Massimo Piccolo, appassionato e studioso di storia e comunicazione (laureato e perfezionato all’Università Federico II proprio con una tesi sul Risorgimento) anticipa qui la sua prospettiva.










L’inferno di un popolo senza radici.



Quello che colpisce del richiamo dell’esimio professore Giuseppe Galasso, classe 1929, formatosi nel pieno di quello che è stato definito l’approccio teologico al Risorgimento (anche da Lucy Riall della London University) non è certamente lo stigmatizzare l’uso improprio di discutibilissimi testi pro-borbonici o meglio ancora anti-risorgimentali, spesso poco più che narrativa spacciata per storiografia che attinge da fonti inattendibili quando non fasulle (e in questo internet ha non poche colpe), né il giustificare la volontà delle case editrici di stampare e spingere queste vendite per “la moneta”.



Quello che colpisce è l’individuare la causa come reazione ai movimenti (ex)separatisti o localistici come la lega. Adesso, che il movimento storico revisionista abbia preso piede negli anni ’90 è indubbio, ma che il movimento sia iniziato almeno venti anni prima è innegabile. E in aggiunta, pensare solo a questa come causa, a mio avviso, non è assolutamente sufficiente a spiegare un fenomeno di ben altra portata e importanza.



E’ possibile che ancora oggi non si riconosca che per “fare gli italiani” ci sia stato bisogno, sicuramente per prassi e in buona fede, di operare una complessa operazione di “rimozione della memoria”? Poteva bastare cambiare il nome alle strade e impossessarsi di Palazzi e Regge perché una Capitale diventasse provincia nell’arco di due mesi? O inventare la storiella della pizza margherita perché i napoletani diventassero devoti al re francese?

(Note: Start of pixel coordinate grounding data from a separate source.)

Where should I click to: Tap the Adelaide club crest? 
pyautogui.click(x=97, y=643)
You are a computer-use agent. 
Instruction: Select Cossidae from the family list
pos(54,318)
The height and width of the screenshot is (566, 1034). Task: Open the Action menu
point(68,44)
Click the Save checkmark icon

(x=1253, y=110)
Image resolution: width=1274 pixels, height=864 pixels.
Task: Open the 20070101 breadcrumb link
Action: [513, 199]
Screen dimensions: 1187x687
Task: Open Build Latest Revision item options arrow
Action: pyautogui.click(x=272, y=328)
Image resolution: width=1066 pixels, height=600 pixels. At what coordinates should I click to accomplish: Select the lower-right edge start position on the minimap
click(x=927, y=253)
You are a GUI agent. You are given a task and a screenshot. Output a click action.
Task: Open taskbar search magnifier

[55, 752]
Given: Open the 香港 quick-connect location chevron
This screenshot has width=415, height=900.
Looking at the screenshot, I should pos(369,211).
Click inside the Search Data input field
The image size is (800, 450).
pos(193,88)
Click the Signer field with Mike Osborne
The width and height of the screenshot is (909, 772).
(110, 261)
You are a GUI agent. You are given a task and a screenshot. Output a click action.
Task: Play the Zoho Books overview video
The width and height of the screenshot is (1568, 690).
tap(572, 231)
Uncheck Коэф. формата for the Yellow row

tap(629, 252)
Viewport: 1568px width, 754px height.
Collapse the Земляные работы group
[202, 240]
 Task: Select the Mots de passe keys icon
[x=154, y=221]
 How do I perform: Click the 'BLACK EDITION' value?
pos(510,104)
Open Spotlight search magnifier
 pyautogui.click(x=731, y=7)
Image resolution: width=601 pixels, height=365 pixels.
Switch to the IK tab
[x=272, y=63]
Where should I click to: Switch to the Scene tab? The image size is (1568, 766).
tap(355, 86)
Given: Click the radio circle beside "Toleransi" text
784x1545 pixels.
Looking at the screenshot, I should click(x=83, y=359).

Come si può non riconoscere che questo vuoto abbia generato dei mostri, come una distanza mai colmata con le istituzioni? A meno di non volersi accontentare della tanto amata frase usata dalla propaganda risorgimentista del “Paradiso abitato da diavoli?



E come dimenticare il peso della rappresentazione negativa diffusa dei meridionali nata con gli esuli del ’48, per lo più borghesi costretti (a differenza di quelli del ’21) a integrarsi con molta fatica nel tessuto del nuovo Paese ospitante e perciò, come splendidamente spiega Marta Petrusewicz, latori di giudizi bipolari positivo/negativo tra la nuova patria e quella di origine creando tutta una serie di antinomie civiltà/barbarie, dolcezza/dolore, progresso/arretratezza, libertà/tirannia ?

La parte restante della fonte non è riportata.